March 2, 2009 © Thomas J. Kollenborn. All Rights Reserved.
The trails of the 
Superstition Wilderness Area have yielded many interesting characters 
during the past century. They came here to search for lost treasure or 
gold mines. These individuals followed in the footsteps of Coronado’s 
Children, according to Frank J. Dobie, noted western author. If anyone 
could be classified as one of Coronado’s Children the ‘Whistler’ was 
certainly such a man.
This obscure recluse wandered the deep 
canyons and towering peaks of the Superstition Wilderness for more than 
two decades. His search for the Lost Dutchman Mine began in 1939, and 
was immediately interrupted by World War II. The Whistler’s first 
knowledge about the Lost Dutchman Mine came from Barry Storm’s book, On 
the Trail of the Lost Dutchman.
The Tortilla Flat area served as the 
Whistler’s base camp from 1949-1951. In the years following 1951, he 
prospected an area around Willow Springs. The Whistler walked from First
 Water to Apache Junction monthly to up pick his VA disability check and
 his monthly supplies. He was always whistling a tune.
Keen eyes of hikers and prospectors 
rarely spotted the whistler. They often heard him, but didn’t see him. 
Even the Barkley cowboys rarely saw him.
He always wore dark clothing, even 
during the hot summer months. His dark clothing was his trademark. It 
was his whistling at night while he walked that gave him his nickname. 
His nocturnal habit of hiking through the Superstitions at night during 
the summer months caused other prospectors to be suspicious of him. Some
 men claimed he was a camp robber.
It was quite strange for cowboys to be 
sitting around a campfire and hear somebody whistling a tune while 
walking in the distance. Many of us believed the Whistler was afraid of 
the dark, whistling to vent his anxiety.
The Whistler spent much of his time in 
the West Boulder Canyon area. His camp was located in the high rocks 
above the canyon floor. He chose this location because he wanted a camp 
safe from detection and from the flash flood waters of West Boulder 
Canyon.
While rounding up cattle in West Boulder
 Canyon in the spring of 1959, we came across the Whistler’s Camp by 
accident. We heard somebody with a serious cough. When we rode up the 
hillside to investigate we found the Whistler flat on his back with 
either the flu or pneumonia. Barkley sent me back to First Water and 
Apache Junction to contact the Sheriff’s Office. The next day the 
Whistler was taken out of the mountains and admitted to the Pinal County
 General Hospital then transferred to the VA hospital at Fort Whipple 
near Prescott.
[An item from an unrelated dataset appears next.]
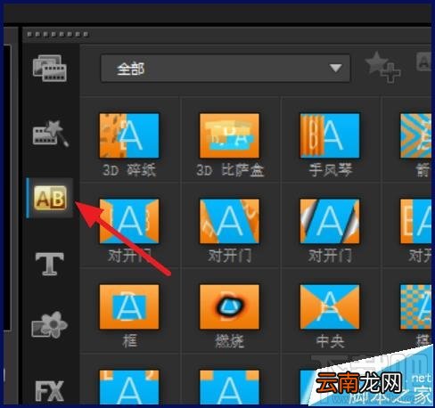
Task: Select the 框 transition thumbnail
Action: click(129, 306)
The Whistler asked us to look after his meager belongings
 while he was in the hospital. I rode back to his camp three days later 
with a packhorse and picked it up. Among his possessions was a small 
Christian Bible given to American soldiers during World War II with the 
following inscription in it: “To Hal, The service you have given to your
 country in the time of war will never be forgotten by this grateful 
nation,” signed General “Hap” Arnold, U.S. Army, 1943.
How ironic this statement was I thought.
 Here was a man who gave everything for his country in the time of war 
and now was just trying to hold on to a few meager possessions while 
hospitalized. I couldn’t imagine the Whistler being a war hero, and also
 being in this desperate position. To this day I don’t know who the 
Whistler was, except for his first name. Bill Barkley just considered 
him another one of the nuts hunting for the Lost Dutchman Mine and 
wanted me to clean up his camp. He might not have been a war hero, but 
somehow he had attracted the attention of General “Hap” Arnold.
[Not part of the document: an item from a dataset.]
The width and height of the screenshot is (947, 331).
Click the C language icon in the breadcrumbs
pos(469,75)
This tale enlightened us about those who
 we sometimes prematurely judge. Most of the cowboys thought the 
Whistler was a bum wasting time on a legend of gold. The Whistler 
eventually returned to the First Water Ranch and picked up his camp from
 our tack shed where I had place it. He returned to the mountains to 
search for his dream.
The only treasure the Whistler found in 
the Superstition Mountains was probably peace and solitude. He never 
found gold, but then again he may not have been searching for it. I had 
only met the man once, and to this day I don’t recall exactly what he 
looked like. What I do recall were his penetrating blue eyes, gray hair,
 and his rugged calloused hands. Was the Whistler a war hero? Or was he 
searching for peace and solitude to ease his tired and worn out soul?
He is now a forgotten man swallowed up 
by time. He’s a ghostly face from the past that once defended our 
nation, walked the trails of the Superstition Wilderness and followed in
 the footsteps of Coronado’s Children. Ironically I have never forgotten
 General Hap Arnold’s words, “never to be forgotten by this grateful 
nation.”
Many lost souls have roamed the 
Superstition Wilderness over the decades searching for gold. The 
Whistler was just one of many searching for peace and solitude. Many 
years later Tim O’Grady told me the man I knew as “The Whistler” was a 
highly decorated hero of World War II who had an extremely difficult 
time readjusting to civilian life after the war.